▶ DATA FOR THIS EXERCISE
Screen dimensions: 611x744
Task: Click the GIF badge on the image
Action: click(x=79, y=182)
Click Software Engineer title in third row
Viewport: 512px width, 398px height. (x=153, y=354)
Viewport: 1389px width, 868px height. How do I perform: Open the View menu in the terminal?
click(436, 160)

--

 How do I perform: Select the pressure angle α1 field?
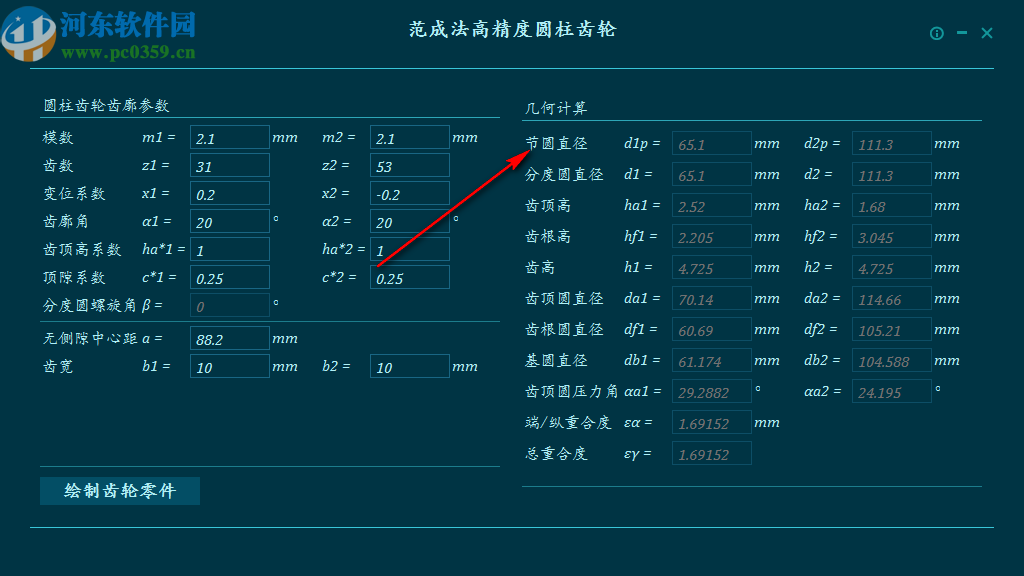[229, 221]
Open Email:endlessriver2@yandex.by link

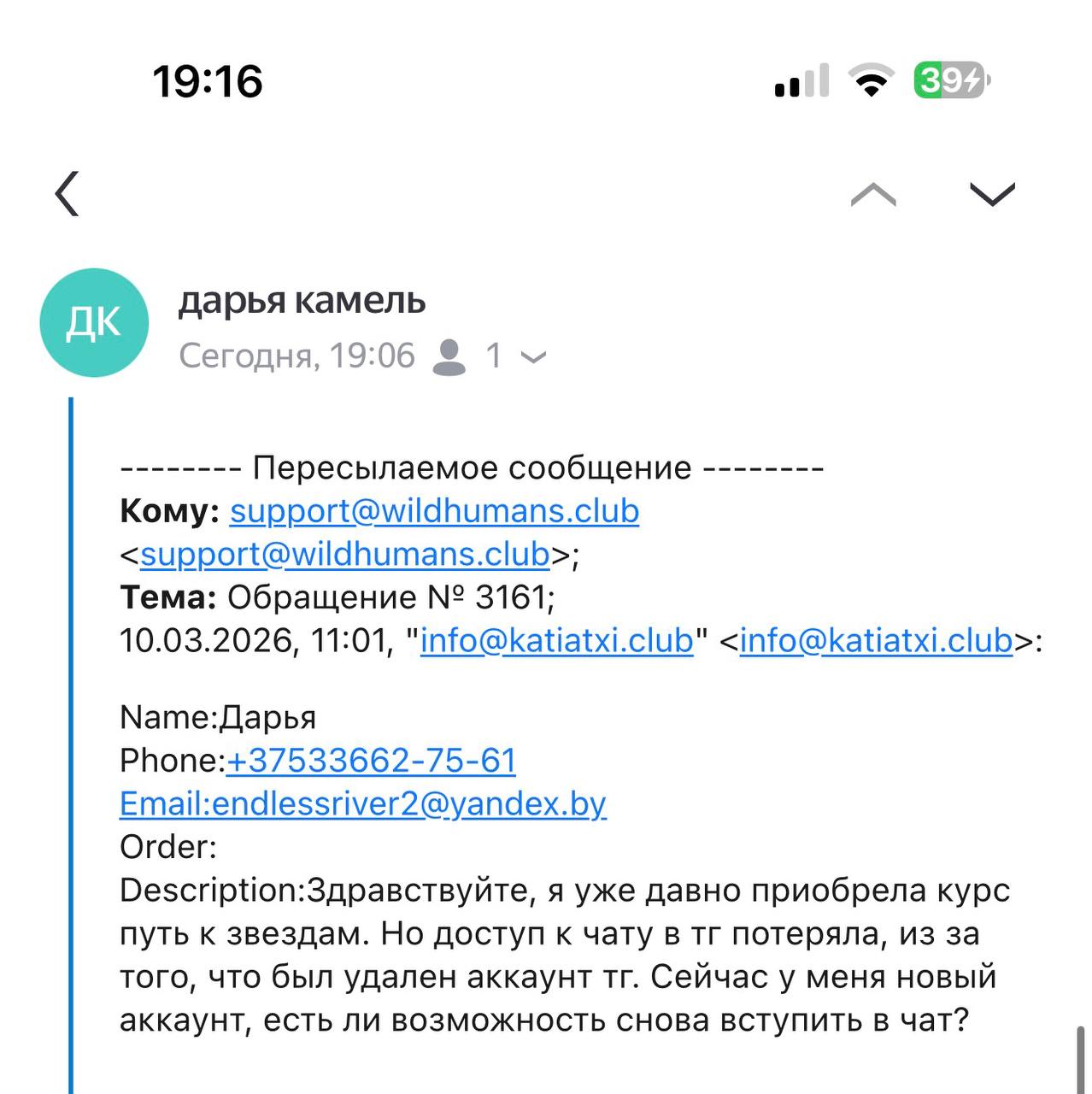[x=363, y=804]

▶ TASK DIRECTIONS
Extract each row above that contains the string "Viewport" and copy it unchanged.

▶ ANSWER TO THE TASK
Viewport: 512px width, 398px height. (x=153, y=354)
Viewport: 1389px width, 868px height. How do I perform: Open the View menu in the terminal?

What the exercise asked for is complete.